━━━━━ 阅读文本 ━━━━━
随着所面对的问题变得更加复杂，我们会发现Lisp,以及任何一种确定的程序设计语言，都不足以满足我们的需要，我们必须经常转向新的语言，以便能够更有效地表述自己的想法。建立新语言是工程设计中控制复杂性的一种威力强大的工作策略，我们常常能通过采用一种新语言而提升处理复杂问题的能力，因为新语言可能使我们以一种完全不同的方式，利用不同的原语，不同的组合方式和抽象方式去描述所面对的问题，而这些都可以是为了手... (更多)

元语言抽象就是简历新的语言。（元编程）

以下是书中实现的一个求值器，源代码；可以将代码中的primitive操作符，数字，引用(quote),lambda,define,set!等理解为lexer（词法）；而一下程序将语法分析和计算混杂在一起。后边有一节将把语法分析和计算程序隔离开；

#lang scheme
(require r5rs)
;; eval and apply

(define apply-in-underlying-scheme apply)
(define (eval-i exp env)
  (cond ((self-evaluating? exp) exp)
        ((variable? exp) (lookup-variable-value exp env))
        ((quoted? exp) (text-of-quotation exp))
        ((assignment? exp) (eval-assignment exp env))
        ((definition? exp) (eval-definition exp env))
        ((if? exp) (eval-if exp env))
        ((lambda? exp)
         (make-procedure (lambda-parameters exp)
                         (lambda-body exp)
                         env))
        ((begin? exp)
         (eval-sequence (begin-actions exp) env))
        ((cond? exp) (eval-i (cond->if exp) env))
        ((application? exp)
         (apply-i (eval-i (operator exp) env)
                  (list-of-values (operands exp) env)))
        (else 
         (error "Unknow expression type --EVAL" exp))))

(define (apply-i procedure arguments)
  (cond ((primitive-procedure? procedure)
         (apply-primitive-procedure procedure arguments))
        ((compound-procedure? procedure)
         (eval-sequence
          (procedure-body procedure)
          (extend-environment
           (procedure-parameters procedure)
━━━━━
- 任务说明 1
请把阅读文本里从含有"((lambda? exp)"的那几个字起、到"(cond->if exp) env))"为止的这一段，一字不改地重新写出来。
━━━━━ 所给材料 ━━━━━
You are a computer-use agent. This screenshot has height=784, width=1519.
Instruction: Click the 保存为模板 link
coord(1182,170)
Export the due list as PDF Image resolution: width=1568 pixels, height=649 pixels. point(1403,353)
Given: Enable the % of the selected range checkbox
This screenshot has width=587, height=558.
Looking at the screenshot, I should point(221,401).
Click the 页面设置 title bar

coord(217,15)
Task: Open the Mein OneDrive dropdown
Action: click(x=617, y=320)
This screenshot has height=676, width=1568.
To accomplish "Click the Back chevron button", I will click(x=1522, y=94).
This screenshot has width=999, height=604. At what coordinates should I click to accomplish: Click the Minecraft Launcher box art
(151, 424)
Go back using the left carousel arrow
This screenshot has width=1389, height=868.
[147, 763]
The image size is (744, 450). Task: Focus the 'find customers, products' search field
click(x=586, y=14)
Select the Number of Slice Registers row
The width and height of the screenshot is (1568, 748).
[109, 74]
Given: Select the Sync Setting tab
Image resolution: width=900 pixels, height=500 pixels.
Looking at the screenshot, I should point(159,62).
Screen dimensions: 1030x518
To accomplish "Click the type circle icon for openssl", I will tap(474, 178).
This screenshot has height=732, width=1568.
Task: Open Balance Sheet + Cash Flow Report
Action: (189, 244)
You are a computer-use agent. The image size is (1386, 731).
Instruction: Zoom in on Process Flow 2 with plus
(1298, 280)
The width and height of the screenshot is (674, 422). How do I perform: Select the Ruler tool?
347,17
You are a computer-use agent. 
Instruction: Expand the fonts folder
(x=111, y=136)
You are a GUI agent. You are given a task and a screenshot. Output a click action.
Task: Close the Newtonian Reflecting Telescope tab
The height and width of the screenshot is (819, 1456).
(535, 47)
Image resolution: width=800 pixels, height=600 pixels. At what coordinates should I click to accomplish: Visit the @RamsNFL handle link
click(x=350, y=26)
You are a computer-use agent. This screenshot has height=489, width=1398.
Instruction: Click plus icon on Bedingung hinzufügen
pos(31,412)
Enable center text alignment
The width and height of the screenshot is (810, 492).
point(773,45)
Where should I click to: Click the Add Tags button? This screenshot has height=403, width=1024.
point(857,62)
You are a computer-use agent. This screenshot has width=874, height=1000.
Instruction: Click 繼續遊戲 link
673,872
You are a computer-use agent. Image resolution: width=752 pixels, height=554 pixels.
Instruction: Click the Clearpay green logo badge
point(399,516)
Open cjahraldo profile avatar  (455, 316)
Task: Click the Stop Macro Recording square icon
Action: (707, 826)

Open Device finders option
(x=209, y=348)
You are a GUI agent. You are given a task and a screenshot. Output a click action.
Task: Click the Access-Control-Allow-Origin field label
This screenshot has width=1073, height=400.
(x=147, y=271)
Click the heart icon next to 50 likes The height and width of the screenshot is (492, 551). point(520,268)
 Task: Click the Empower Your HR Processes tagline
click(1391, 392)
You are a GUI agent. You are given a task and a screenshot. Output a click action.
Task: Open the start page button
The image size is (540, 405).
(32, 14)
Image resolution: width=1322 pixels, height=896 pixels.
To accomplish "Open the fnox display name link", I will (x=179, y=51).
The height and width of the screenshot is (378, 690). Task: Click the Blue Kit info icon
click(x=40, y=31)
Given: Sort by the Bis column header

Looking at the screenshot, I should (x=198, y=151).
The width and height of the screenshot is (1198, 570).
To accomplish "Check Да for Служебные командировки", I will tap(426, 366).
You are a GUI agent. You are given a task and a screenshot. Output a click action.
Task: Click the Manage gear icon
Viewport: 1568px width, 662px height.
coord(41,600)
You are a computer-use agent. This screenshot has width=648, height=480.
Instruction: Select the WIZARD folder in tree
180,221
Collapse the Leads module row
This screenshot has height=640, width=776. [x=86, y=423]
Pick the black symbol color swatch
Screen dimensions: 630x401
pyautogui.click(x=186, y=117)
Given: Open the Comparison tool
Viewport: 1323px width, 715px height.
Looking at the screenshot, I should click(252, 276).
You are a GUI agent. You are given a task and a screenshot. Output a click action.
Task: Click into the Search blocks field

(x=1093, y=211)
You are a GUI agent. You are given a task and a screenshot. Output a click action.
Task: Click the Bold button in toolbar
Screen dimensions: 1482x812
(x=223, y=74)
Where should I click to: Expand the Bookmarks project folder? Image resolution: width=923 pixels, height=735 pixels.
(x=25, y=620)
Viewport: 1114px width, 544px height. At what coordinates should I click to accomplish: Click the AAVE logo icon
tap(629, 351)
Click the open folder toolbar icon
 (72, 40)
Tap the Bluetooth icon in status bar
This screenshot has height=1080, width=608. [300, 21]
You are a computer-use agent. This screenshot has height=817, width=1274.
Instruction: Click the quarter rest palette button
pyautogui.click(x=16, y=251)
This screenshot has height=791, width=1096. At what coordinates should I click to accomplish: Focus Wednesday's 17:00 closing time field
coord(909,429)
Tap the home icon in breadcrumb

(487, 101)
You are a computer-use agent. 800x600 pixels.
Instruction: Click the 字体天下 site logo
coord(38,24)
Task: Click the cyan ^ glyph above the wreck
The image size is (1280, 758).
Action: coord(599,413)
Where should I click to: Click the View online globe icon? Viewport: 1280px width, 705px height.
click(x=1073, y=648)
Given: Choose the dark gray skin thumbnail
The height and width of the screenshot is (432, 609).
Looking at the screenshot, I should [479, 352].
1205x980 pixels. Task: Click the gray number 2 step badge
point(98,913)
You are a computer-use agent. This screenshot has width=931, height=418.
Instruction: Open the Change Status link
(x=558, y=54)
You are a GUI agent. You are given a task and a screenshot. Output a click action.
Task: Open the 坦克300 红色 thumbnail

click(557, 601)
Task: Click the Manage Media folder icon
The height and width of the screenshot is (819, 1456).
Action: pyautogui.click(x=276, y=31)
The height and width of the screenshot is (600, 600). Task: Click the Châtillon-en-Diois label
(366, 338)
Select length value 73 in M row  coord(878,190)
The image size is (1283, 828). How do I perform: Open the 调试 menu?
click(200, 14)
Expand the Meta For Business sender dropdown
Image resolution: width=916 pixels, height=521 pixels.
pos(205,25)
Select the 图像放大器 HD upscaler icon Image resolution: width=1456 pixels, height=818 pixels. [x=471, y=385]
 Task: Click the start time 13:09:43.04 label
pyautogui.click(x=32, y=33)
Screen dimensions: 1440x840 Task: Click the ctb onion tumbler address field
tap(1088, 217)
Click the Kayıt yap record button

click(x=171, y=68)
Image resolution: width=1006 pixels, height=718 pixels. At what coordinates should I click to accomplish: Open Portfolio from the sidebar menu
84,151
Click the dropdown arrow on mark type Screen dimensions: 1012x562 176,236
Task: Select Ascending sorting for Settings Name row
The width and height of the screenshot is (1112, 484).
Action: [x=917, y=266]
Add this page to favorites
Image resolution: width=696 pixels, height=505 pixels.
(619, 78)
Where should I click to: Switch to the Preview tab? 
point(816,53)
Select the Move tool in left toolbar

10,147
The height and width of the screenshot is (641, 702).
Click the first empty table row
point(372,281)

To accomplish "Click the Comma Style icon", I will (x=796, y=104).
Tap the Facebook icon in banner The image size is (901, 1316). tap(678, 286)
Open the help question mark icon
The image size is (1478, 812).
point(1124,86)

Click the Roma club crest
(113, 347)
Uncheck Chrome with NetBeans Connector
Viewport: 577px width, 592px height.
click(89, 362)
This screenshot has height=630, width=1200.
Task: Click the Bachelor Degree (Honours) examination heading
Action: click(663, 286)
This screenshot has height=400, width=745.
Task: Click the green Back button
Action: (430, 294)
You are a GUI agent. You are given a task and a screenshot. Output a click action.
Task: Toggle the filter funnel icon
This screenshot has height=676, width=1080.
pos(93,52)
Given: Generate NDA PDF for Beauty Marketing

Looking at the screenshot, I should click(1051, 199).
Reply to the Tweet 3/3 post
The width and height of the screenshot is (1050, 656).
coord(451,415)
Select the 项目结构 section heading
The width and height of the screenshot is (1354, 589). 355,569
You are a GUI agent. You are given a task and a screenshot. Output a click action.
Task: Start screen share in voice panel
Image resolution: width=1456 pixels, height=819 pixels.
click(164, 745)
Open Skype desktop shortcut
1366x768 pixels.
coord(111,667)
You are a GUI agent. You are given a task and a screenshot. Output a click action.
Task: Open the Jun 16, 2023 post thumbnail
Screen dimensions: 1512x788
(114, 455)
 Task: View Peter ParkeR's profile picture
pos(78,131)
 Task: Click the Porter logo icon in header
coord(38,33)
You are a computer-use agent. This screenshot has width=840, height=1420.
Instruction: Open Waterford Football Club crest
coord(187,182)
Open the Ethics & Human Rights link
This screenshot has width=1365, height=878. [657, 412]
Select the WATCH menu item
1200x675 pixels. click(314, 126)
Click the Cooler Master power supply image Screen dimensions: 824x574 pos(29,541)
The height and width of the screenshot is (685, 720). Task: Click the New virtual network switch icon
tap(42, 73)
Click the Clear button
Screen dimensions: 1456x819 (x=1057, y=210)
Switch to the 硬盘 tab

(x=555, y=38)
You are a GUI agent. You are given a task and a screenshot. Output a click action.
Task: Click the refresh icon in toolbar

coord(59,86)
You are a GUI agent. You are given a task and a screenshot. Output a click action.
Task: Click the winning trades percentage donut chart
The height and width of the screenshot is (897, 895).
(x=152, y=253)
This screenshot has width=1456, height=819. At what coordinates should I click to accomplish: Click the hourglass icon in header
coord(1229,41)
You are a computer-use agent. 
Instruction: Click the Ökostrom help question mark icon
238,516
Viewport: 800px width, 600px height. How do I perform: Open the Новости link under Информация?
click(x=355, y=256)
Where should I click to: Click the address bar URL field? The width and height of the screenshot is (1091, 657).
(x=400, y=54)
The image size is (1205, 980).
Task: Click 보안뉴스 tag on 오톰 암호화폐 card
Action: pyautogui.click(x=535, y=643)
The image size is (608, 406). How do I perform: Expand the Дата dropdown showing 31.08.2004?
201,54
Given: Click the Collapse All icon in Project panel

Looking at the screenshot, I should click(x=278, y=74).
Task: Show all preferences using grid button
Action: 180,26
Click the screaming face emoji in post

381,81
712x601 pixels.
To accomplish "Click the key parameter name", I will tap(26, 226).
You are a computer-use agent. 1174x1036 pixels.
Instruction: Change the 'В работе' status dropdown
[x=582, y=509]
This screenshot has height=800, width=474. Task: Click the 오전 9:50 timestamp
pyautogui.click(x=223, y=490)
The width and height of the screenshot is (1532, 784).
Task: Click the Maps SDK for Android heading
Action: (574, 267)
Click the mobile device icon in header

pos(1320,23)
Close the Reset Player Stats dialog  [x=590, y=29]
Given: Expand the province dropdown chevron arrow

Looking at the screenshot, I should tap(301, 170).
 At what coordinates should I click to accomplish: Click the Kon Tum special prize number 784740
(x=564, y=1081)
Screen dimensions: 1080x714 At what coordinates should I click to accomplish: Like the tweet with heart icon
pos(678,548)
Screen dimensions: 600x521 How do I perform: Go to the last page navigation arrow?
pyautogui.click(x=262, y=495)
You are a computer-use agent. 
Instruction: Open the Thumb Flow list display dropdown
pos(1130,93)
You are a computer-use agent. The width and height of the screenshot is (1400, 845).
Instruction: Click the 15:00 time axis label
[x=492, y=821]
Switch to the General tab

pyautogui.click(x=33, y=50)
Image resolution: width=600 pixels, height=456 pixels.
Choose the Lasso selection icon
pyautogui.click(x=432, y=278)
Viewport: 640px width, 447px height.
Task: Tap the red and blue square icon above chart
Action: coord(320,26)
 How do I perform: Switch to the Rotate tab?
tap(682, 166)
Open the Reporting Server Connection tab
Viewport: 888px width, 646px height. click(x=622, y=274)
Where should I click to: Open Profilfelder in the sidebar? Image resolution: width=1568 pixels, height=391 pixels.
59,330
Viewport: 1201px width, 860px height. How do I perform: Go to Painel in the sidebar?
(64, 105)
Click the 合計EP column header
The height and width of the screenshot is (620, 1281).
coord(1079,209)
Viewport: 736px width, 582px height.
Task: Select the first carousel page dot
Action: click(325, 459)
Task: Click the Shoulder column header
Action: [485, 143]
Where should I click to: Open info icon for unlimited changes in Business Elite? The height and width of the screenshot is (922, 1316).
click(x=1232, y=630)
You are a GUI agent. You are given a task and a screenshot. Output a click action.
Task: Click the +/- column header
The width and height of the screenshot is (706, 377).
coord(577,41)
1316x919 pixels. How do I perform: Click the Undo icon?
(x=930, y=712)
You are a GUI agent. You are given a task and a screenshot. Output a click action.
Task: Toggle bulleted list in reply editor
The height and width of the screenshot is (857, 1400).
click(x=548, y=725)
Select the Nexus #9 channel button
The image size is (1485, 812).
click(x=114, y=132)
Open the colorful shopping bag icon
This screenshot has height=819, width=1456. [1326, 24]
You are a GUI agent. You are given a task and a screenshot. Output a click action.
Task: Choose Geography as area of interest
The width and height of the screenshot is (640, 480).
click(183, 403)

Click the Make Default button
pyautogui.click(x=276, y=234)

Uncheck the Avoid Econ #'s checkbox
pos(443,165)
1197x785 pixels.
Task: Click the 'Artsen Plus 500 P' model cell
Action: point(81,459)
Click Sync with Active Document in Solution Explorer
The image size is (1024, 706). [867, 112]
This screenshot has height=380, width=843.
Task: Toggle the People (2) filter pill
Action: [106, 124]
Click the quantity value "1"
━━━━━
- 任务说明 2
从记录中含有"Screen dimensions: 600x521"的那一行，到含有"pyautogui.click(x=33, y=50)"的那一行，首尾两行都算在内，请照原样抄写下来。

- 完整答案 1
((lambda? exp)
         (make-procedure (lambda-parameters exp)
                         (lambda-body exp)
                         env))
        ((begin? exp)
         (eval-sequence (begin-actions exp) env))
        ((cond? exp) (eval-i (cond->if exp) env))

- 完整答案 2
Screen dimensions: 600x521 How do I perform: Go to the last page navigation arrow?
pyautogui.click(x=262, y=495)
You are a computer-use agent. 
Instruction: Open the Thumb Flow list display dropdown
pos(1130,93)
You are a computer-use agent. The width and height of the screenshot is (1400, 845).
Instruction: Click the 15:00 time axis label
[x=492, y=821]
Switch to the General tab

pyautogui.click(x=33, y=50)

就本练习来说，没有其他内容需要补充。